Ağzım burnum leş gibi kokuyordu ve ben sana dokunamamanın tarihini yazmaya çalışıyordum. Çok içmiştim. İçim dışım alkolle dolmuştu. Tarifi imkansız kederler içinde yüzüyordum. Senin yokluğun canımı acıtıyordu. Acı çekmek hoşuma gidiyordu. Giderek acımasızlaşıyordu hayat ve giderek parçalanıyordu kalbim. Uzaklık ve yakınlık kavramları üzerinde düşünüyordum. Seninle uzaktan yakından ilgili her kavram hoşuma gidiyordu.
Yağmurlar yağıyordu, mevsimler değişiyordu ve gözyaşlarım yağmur sularına ve kanalizasyonlara karışıyordu. Bu karışım iyi bir ikili, sonra kötü bir üçlü oluyordu. Bunu seviyordum; yağmurda ağlamayı.
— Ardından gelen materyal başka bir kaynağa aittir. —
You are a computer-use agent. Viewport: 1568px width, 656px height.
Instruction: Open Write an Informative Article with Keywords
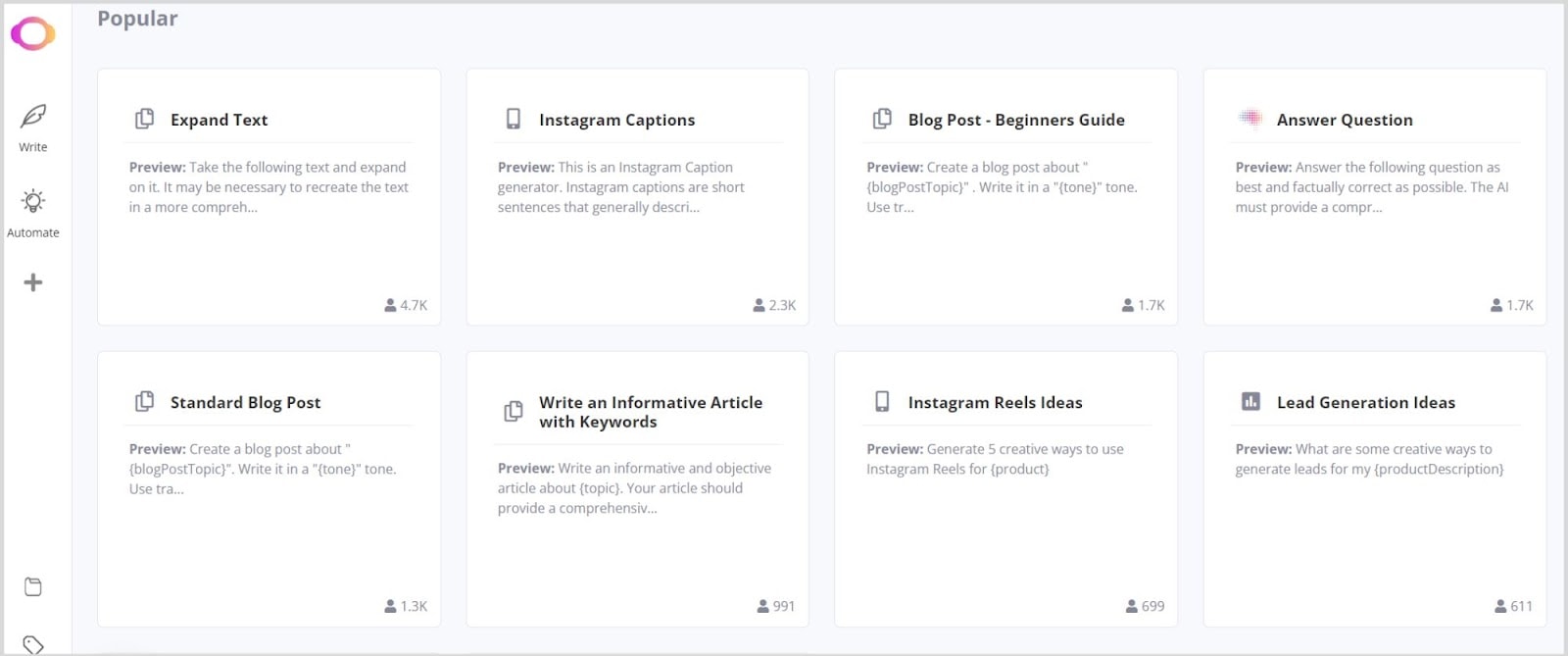click(650, 412)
Ellerim titriyor, nefesim giderek sıklaşıyordu sesini duyduğumda. Ama sesini pek seyrek duyuyordum. Ama yemin ederim duyuyordum. En azından birkaç kez duydum. Ama laf olsun diye değil gerçekten konuşmaya çalışan sesini. Yani bakkaldan ekmek almıyordun sesini duyduğumda. Acımasız bir hayata karşı kendini ve koruman gerektiğine inandığın herşeyi savunuyordun.
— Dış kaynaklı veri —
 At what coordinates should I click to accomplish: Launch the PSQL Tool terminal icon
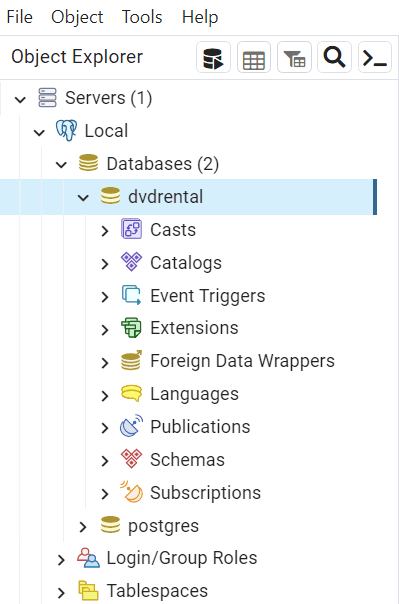pos(375,57)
Sen hep camdan dışarı uzak bir yere, belki de sadece cama veya camın önündeki tül perdeye (ama kesinlikle bana değil) bakıyordun. Bütün acılara tül çekmek, bütün yaralara kabuk olmak, dünyanın bütün kırık kalplerini tamir etmek ve sonra herşeyi terketmek ister gibiydin. Biliyor muydun bir yaranın bazen kabuğunun altından da kanadığını? Sonrası imkansız düşler görüyor sonra bunları unutmak için çırpınıyordum. Düşle hayat birbirine eklemleniyor ve bunu sevmiyordum. Kendimi Borges'un düşlerine giren kelebek gibi hissediyor ben kelebek miyim diyordum ve bir kötü şair gibi soruyordum:" ben bir minarede güvercin miyim / ben kendine akan bir nehir miyim?" Anlamadığım diller konuşuyordun. Hayatı anlamsızlaştırmaya(mı) çalışıyordun. Oysa hayat zaten anlamsızdı... demeye dilim varmıyordu. Çünkü hayatın bir anlamı vardı ve bunu çözemiyordum. Seni çözemiyordum. Kendimi çözemiyordum. Küçük bir düğümü, gerçek bir düğümü bile çözemiyordum: Örneğin ayakkabı bağı.
Hayat sürüyordu bunu biliyordum ve bildiğim birkaç şeyden biriydi bu. Bildiğim başka şeyler de vardı ama söylemeye korkuyordum. Mesela sana bakmak... Mesela senin bana bakman...
Her şey tuhaftı. Ben, mevsimler, yağmur ve hayat. Ama sen hep çok güzeldin.